Равнина и горы соседствуют в регионе почти повсюду. За исключением Тулузена и низовий Роны, в Средиземноморской Франции нет местностей, откуда, хотя бы издали, не были бы видны горы. И наоборот: кроме Верхних и Приморских Альп, они нигде не удалены от равнины больше, чем на день пути, плавно переходя если не в равнину, то в покатые холмы предгорий. В Провансе, спускаясь с гор в сторону моря и, казалось бы, давно оставив Альпы позади, снова и снова видишь перед собой их отроги: Luberon (1125 м) между Аптом и Маноском, Croix de Provence на восток от Экса, чья вершина, Sainte-Victoire, известная по холстам Сезанна, достигает 1011м, Sainte-Baume (1147 м) на северо-восток от Марселя, массив Maures (779 м), протянувшийся от Йера до Фре-жюса, Alpilles (493 м) на северо-восток от Арля. Словом, горы не отступают до самого моря и несколько раз нарушают равнинный пейзаж. Как правило они вытянуты с востока на запад что гарантирует максимальное освещение и дополнительную защиту от северного ветра.

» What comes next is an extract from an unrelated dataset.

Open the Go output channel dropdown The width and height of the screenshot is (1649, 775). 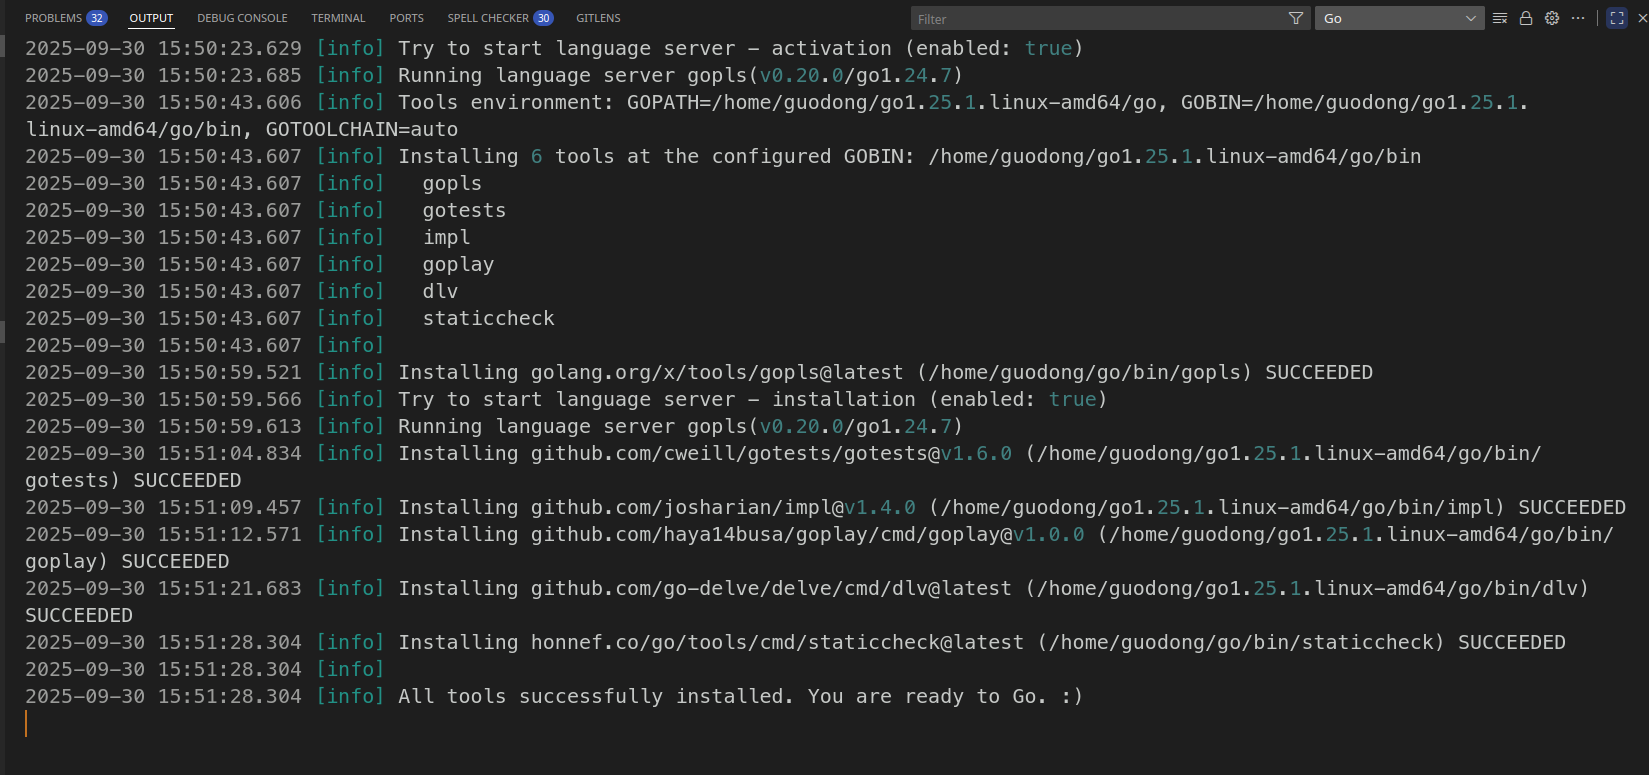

Лангедок намного менее горист, но ближе к Пиренеям мы видим похожую картину: наряду с многочисленными отрогами, отдельно стоящие, параллельные основному хребту горные гряды, именуемые по аналогии с готическими соборами контрфорсами «настоящих» гор. Таковы, например, Corbieres (966 м), отделяющие Руссильон от Каркассэ. Севенны - статья особая, их причудливый рисунок особенно причудлив и напоминает, скорее, разорванную в нескольких местах цепь. В частности, на крайнем западе, у равнины Тулузена, уже давно приземистые Севенны дают о себе знать в последний раз темной громадой Montagne Noire, возвышающейся на 1210 м над уровнем моря.

С некоторой долей условности и, по возможности, отвлекаясь от локальных нюансов, горную часть Средиземноморской Франции можно поделить на три зоны: высокогорье, предгорья и горные долины.

В первую зону попадают несколько массивов северного Прованса, где несколько пиков Верхних Альп вознеслись на высоту больше 3000 м, а один (les Ecrins) - на высоту 4102 м; несколько массивов Нижних и Приморских Альп, не таких высоких (от 2000 м до 3000 м), но сходных с Верхними Альпами климатом и почвами; значительная часть Восточных Пиренеев (максимум - Pic Carlit - 2921 м); наконец небольшая часть центральных Севенн (максимум - Mont Lozere - 1699 м). Из-за сурового климата и бедных почв эти районы по большей части непригодны для земледелия, будь то хлебопашество, виноградарство или овощеводство. Единственный вид мыслимый здесь экономической деятельности - это отгонное скотоводство, но местами растительность так скудна, а скло-ны так круты, что и оно проблематично. Поэтому включенность таких местностей в систему общественных связей античного или феодального мира была минимальной, они всегда были его обочиной, периферией, и социальные процессы протекали здесь медленно, с трудом вписываясь в общее русло. Экономику высокогорных районов всегда отличали замкнутость, застойность и ярко выраженный потребительский характер, что накладывало отпечаток и на их социальный облик, более патриархальный, чем на равнине . Не следует, конечно, думать, что это был совершенно особый мир, никак не сообщавшийся с миром предгорий и равнин. Связующими звеньями были перегонное скотоводство и ввоз земледельческих продуктов, а также соли. Кроме того не будем забывать что эти высокогорные массивы перемежаются долинами неизмеримо более благоприятными для человеческой деятельности и открытыми для социальных влияний.